Prefeituras e Estado devem adaptar sistemas até 2026 para cumprir novas regras de emendas do TCE

A partir de janeiro de 2026, a aplicação de emendas parlamentares no Acre passará por um rigoroso filtro de transparência imposto pelo Tribunal de Contas (TCE-AC). A Resolução nº 133/2025, já encaminhada aos gestores estaduais e municipais, alinha o estado às diretrizes do Supremo Tribunal Federal (STF), determinando que a liberação de recursos só poderá ocorrer mediante garantias totais de rastreabilidade. A medida visa acabar com a opacidade no uso dessas verbas, exigindo clareza absoluta sobre quem envia, quanto envia e quem recebe o dinheiro.

Para cumprir as novas normas, as administrações públicas terão que modernizar seus portais e sistemas financeiros. Será obrigatória a publicação digital de todos os dados da execução, incluindo a identificação do beneficiário final, cronogramas de obras ou serviços e a disponibilização de documentos probatórios, como notas fiscais e contratos. Além disso, o uso de contas bancárias específicas e a integração com plataformas de controle federal tornam-se requisitos indispensáveis para o monitoramento do fluxo financeiro.

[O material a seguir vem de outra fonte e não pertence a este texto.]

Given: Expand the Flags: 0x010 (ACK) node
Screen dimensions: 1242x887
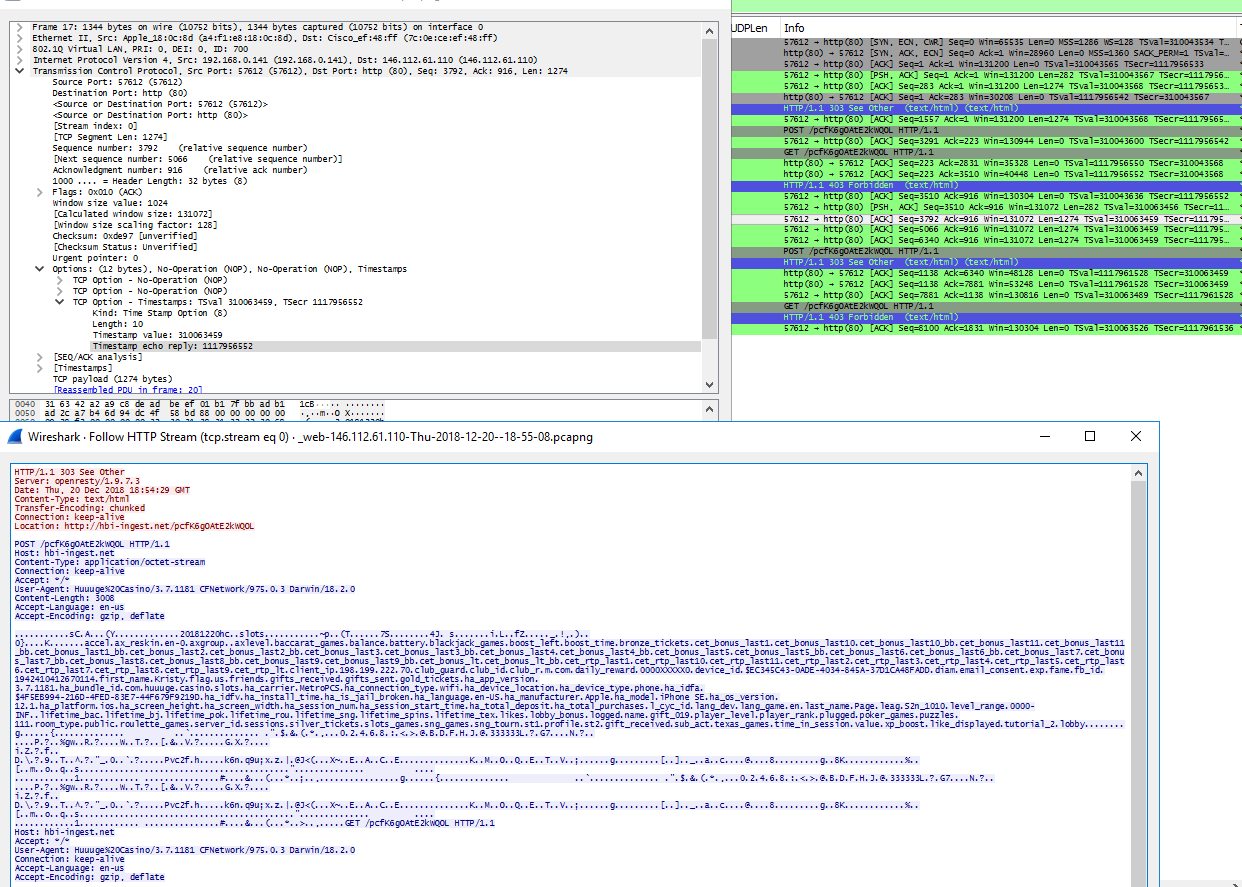Looking at the screenshot, I should 40,191.
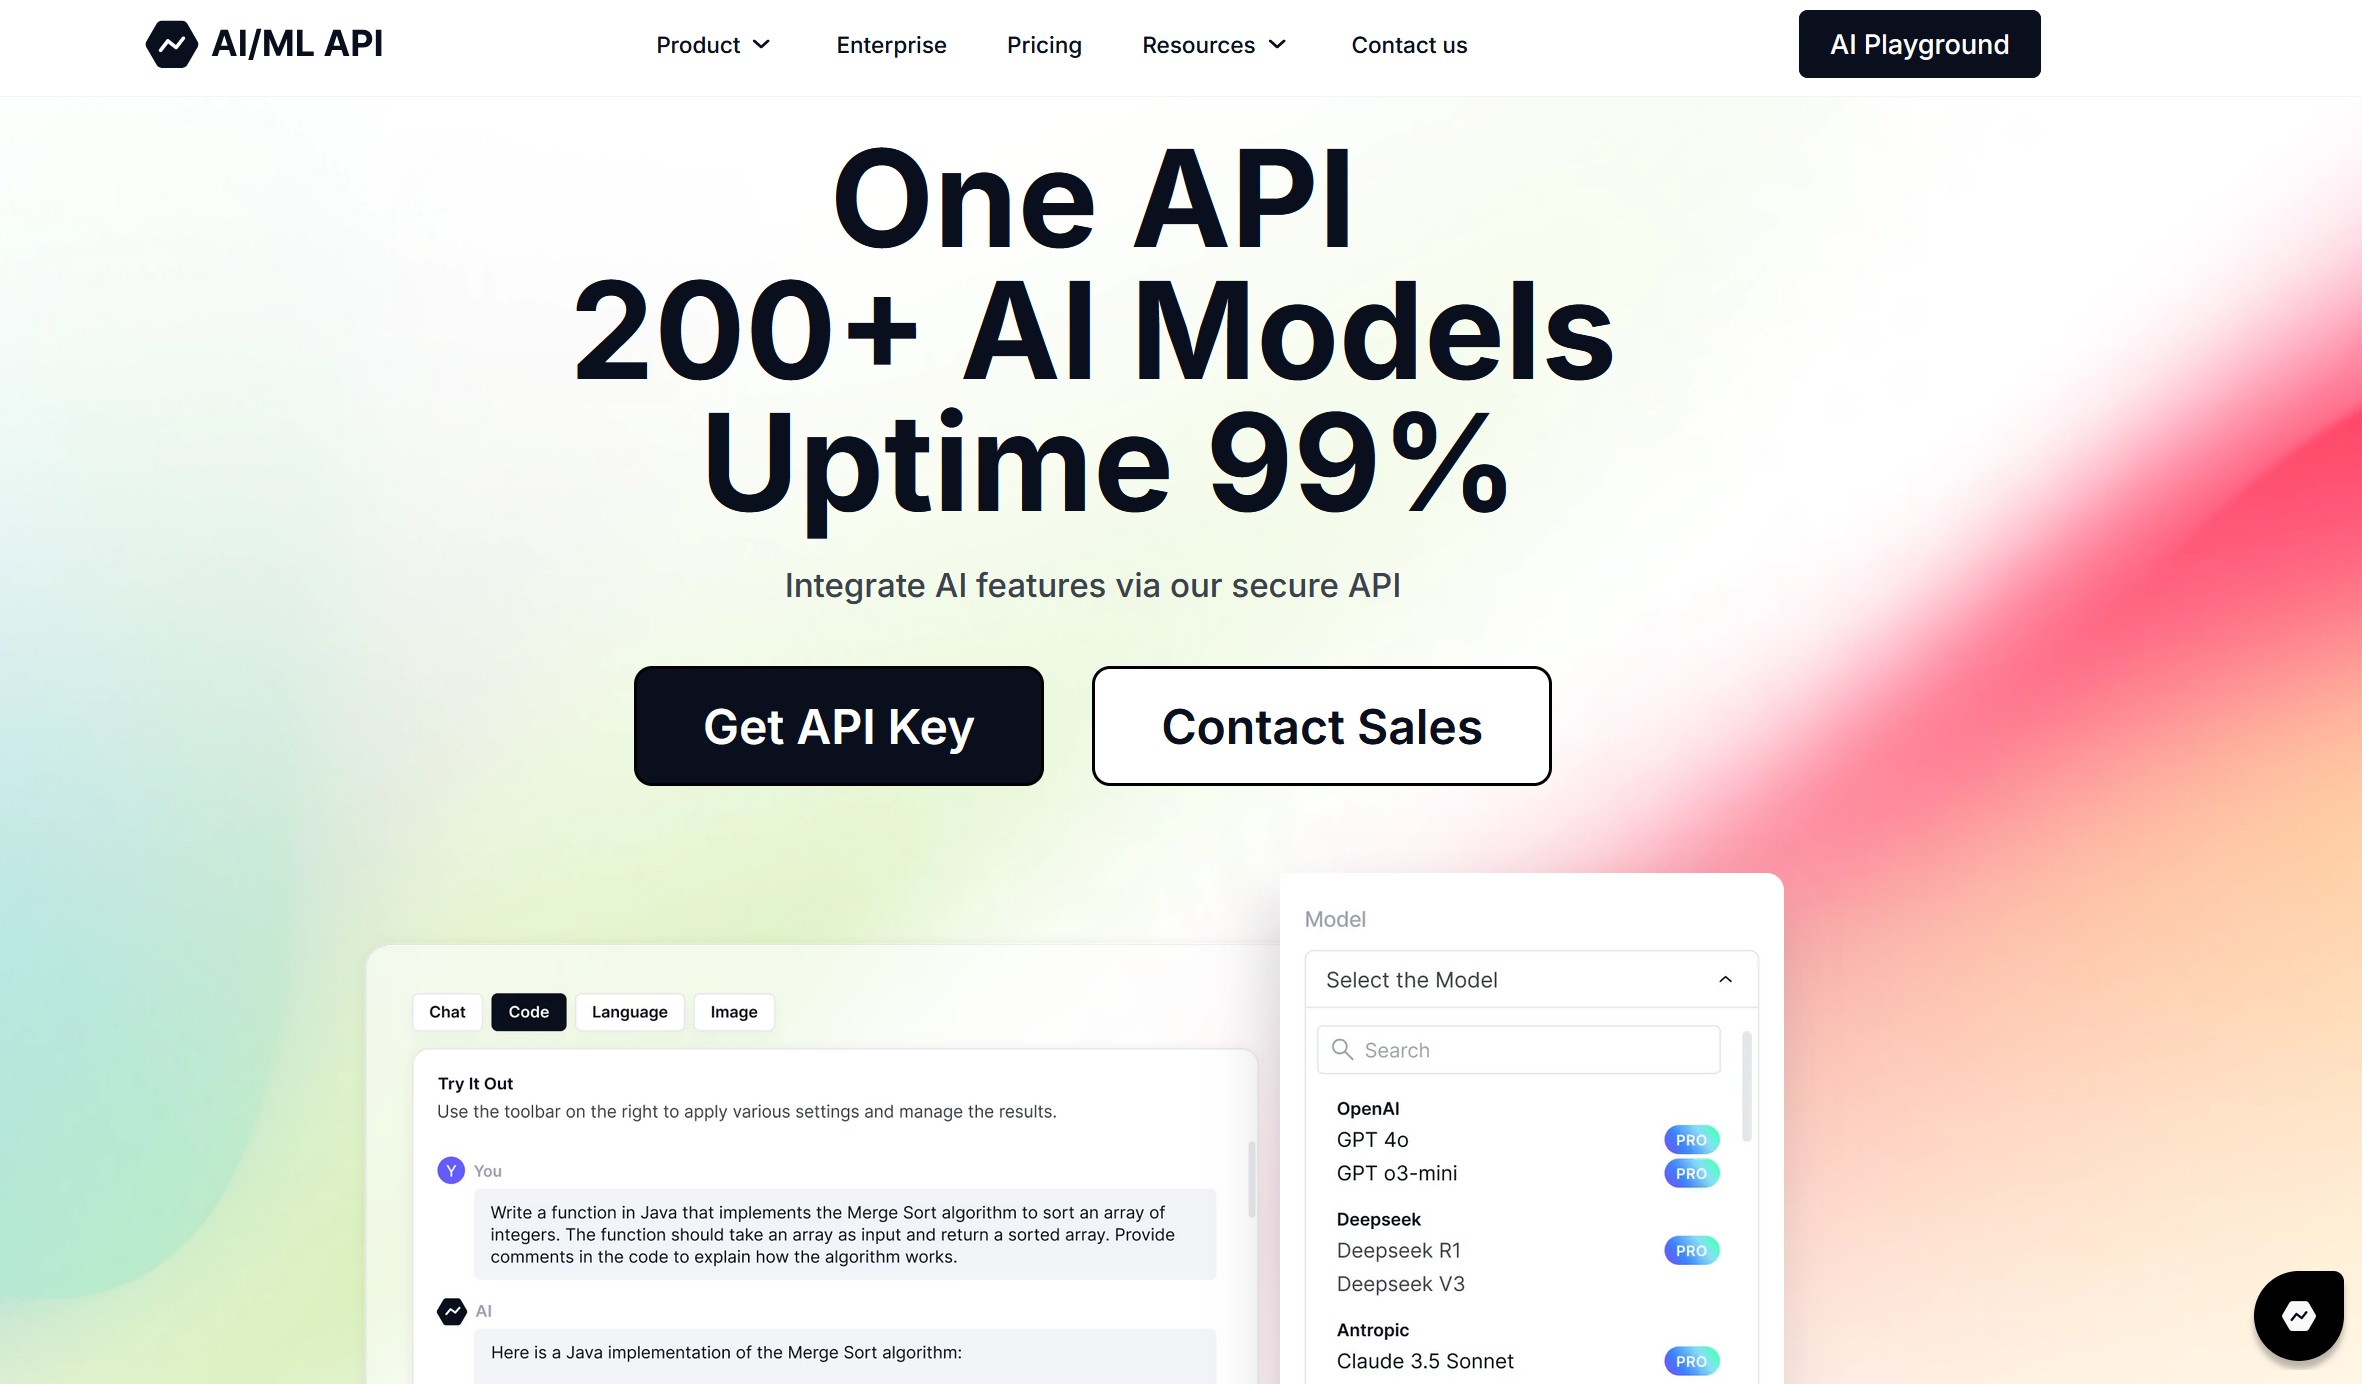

O TCE-AC estabeleceu um período de transição, orientando que as adequações tecnológicas comecem imediatamente, ainda no exercício de 2025. Embora o prazo final para a implementação completa das ferramentas de transparência seja de seis meses após a publicação da norma, o tribunal alerta que certas condições são pré-requisitos para qualquer execução orçamentária já no início de 2026. Gestores que falharem em apresentar planos de ação ou descumprirem as diretrizes estarão sujeitos a sanções administrativas e legais.